## WHAT YOU NEED TO DO
• a. Write out the part of the self-harm admissions description starting at "External References" and ending at "Output Areas (LSOAs).".
• b. In the self-harm admissions description, which ICD-10 codes identify intentional self-harm in the numerator?

## TEXT SECTION
This dataset presents the age-standardised rate of emergency hospital admissions for intentional self-harm among children and young people aged 10 to 24. It highlights the scale of serious mental health challenges faced by young people and provides a critical measure for monitoring trends in self-harm requiring inpatient care.
Rationale
Reducing emergency admissions for self-harm in children and young people is a key public health goal. High admission rates may indicate unmet mental health needs, social pressures, or gaps in early intervention services. This indicator supports the development of targeted mental health strategies and resource allocation to improve outcomes for vulnerable youth.
Numerator
The numerator is the number of finished admission episodes for individuals aged 10 to 24 where the main recorded cause is intentional self-harm, identified using ICD-10 codes X60 to X84. These codes represent external causes of injury and poisoning. Data are sourced from the Secondary Uses Service (SUS) Inpatients Report.
Denominator
The denominator is the estimated resident population aged 10 to 24 years, based on mid-year population estimates by single year of age and sex for local authorities in England and Wales. These estimates are provided by the Office for National Statistics (ONS).
Caveats
This dataset reflects episodes of admission rather than individual patients, meaning multiple admissions by the same person are counted separately. It does not include attendances at Accident & Emergency (A&E) departments that do not result in admission. Local variations in referral and admission practices may also influence the data.
External References
Fingertips Public Health Profiles – Self-Harm Admissions (10–24 years)
Localities Explained
This dataset contains data based on either the resident locality or registered locality of the patient, a distinction is made between resident locality and registered locality populations:
- Resident Locality refers to individuals who live within the defined geographic boundaries of the locality. These boundaries are aligned with official administrative areas such as wards and Lower Layer Super Output Areas (LSOAs).
- Registered Locality refers to individuals who are registered with GP practices that are assigned to a locality based on the Primary Care Network (PCN) they belong to. These assignments are approximate—PCNs are mapped to a locality based on the location of most of their GP surgeries. As a result, locality-registered patients may live outside the locality, sometimes even in different towns or cities.
This distinction is important because some health indicators are only available at GP practice level, without information on where patients actually reside. In such cases, data is attributed to the locality based on GP registration, not residential address.

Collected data

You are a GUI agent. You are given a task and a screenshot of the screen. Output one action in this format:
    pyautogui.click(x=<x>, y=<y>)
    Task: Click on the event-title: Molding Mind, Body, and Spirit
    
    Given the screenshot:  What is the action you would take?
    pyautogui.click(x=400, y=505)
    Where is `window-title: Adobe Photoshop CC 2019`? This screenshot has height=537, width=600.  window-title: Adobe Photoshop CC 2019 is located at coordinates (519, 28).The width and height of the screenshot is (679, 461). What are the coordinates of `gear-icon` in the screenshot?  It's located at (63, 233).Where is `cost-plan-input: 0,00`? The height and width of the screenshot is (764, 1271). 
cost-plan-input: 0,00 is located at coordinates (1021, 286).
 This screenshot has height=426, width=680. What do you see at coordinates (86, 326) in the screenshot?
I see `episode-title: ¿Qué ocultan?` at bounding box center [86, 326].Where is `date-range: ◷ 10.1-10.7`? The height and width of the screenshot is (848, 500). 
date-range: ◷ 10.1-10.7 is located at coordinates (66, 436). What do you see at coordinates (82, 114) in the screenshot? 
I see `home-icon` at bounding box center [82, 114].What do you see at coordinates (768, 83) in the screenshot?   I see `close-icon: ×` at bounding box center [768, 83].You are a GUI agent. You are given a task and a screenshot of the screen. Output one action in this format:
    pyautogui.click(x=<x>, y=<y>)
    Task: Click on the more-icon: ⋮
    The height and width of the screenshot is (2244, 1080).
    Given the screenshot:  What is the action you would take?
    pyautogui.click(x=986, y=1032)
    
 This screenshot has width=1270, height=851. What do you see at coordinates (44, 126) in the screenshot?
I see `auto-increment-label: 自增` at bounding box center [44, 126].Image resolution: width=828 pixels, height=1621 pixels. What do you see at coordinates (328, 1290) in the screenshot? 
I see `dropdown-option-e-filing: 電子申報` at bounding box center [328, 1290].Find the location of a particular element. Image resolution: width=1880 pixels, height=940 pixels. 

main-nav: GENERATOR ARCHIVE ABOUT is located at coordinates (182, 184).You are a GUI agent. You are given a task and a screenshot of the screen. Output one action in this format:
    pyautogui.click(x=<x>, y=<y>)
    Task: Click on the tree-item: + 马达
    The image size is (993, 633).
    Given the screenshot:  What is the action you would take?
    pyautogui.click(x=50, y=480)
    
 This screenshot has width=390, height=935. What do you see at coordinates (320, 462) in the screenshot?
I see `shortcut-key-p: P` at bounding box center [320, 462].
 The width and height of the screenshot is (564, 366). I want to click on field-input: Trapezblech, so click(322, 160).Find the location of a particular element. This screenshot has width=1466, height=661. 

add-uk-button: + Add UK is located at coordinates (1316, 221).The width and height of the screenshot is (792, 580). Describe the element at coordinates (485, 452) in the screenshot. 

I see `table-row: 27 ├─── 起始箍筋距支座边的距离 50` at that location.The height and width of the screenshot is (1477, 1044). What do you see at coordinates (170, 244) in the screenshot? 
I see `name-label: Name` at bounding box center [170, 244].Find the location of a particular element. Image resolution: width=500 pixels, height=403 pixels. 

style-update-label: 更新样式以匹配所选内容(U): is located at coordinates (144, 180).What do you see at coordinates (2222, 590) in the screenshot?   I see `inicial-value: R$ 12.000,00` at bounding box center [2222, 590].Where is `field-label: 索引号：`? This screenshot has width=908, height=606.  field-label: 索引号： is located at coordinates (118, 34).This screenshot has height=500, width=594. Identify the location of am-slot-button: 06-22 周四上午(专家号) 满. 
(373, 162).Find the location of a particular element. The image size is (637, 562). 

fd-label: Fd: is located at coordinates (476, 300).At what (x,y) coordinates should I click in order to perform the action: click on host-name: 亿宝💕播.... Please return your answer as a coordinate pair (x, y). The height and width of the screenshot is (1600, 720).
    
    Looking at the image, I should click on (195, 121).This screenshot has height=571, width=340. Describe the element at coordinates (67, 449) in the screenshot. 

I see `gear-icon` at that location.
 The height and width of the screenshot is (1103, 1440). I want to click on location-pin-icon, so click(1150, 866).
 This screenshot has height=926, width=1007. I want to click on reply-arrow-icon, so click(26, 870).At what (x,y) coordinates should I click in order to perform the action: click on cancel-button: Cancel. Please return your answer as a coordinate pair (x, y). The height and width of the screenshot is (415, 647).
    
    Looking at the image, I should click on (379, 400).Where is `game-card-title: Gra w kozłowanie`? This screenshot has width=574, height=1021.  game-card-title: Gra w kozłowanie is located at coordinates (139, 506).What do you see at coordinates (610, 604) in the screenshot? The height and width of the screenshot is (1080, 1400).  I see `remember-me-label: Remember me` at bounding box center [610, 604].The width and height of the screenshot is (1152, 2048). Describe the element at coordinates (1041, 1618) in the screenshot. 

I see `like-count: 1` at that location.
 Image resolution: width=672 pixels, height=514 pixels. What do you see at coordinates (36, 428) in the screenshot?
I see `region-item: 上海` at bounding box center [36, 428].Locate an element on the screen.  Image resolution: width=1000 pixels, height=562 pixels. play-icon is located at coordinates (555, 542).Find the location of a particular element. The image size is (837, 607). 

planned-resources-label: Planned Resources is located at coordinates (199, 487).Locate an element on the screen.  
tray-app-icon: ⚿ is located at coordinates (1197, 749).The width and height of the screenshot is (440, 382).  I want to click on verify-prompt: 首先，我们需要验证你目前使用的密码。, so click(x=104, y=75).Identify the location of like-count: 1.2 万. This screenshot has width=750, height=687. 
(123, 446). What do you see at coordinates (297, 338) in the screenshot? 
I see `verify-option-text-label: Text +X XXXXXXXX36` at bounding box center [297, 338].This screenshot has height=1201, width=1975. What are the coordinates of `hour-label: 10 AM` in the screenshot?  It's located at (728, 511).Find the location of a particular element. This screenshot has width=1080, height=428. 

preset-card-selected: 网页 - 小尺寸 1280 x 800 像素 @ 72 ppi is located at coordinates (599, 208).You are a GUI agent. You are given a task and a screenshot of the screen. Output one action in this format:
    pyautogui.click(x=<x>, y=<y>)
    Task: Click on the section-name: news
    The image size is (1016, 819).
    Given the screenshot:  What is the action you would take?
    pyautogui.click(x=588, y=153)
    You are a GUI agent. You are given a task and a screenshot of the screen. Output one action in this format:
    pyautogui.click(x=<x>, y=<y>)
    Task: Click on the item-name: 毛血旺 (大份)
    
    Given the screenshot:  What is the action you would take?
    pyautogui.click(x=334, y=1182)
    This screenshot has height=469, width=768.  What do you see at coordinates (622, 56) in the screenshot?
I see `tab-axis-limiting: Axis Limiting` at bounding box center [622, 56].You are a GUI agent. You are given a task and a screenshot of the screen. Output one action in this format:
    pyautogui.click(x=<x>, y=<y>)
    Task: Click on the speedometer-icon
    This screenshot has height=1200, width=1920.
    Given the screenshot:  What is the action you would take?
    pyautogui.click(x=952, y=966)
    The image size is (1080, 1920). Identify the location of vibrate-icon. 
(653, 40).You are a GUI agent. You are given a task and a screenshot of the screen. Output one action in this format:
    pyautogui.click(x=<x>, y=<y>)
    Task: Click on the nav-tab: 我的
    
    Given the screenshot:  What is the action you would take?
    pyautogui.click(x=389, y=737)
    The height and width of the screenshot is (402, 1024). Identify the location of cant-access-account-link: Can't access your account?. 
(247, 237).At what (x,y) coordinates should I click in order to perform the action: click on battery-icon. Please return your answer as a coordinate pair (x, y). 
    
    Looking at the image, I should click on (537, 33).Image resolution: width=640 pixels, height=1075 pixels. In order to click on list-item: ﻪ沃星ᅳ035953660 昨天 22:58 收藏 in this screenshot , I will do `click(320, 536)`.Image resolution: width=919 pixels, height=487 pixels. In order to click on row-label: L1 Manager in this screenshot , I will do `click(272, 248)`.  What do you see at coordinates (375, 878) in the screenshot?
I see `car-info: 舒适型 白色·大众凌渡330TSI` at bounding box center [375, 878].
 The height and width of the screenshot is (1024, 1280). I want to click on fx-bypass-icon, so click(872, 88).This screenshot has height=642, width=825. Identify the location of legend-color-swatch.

## ANSWERS BY ITEM
• a.
External References
Fingertips Public Health Profiles – Self-Harm Admissions (10–24 years)
Localities Explained
This dataset contains data based on either the resident locality or registered locality of the patient, a distinction is made between resident locality and registered locality populations:
- Resident Locality refers to individuals who live within the defined geographic boundaries of the locality. These boundaries are aligned with official administrative areas such as wards and Lower Layer Super Output Areas (LSOAs).

• b. Codes X60 to X84.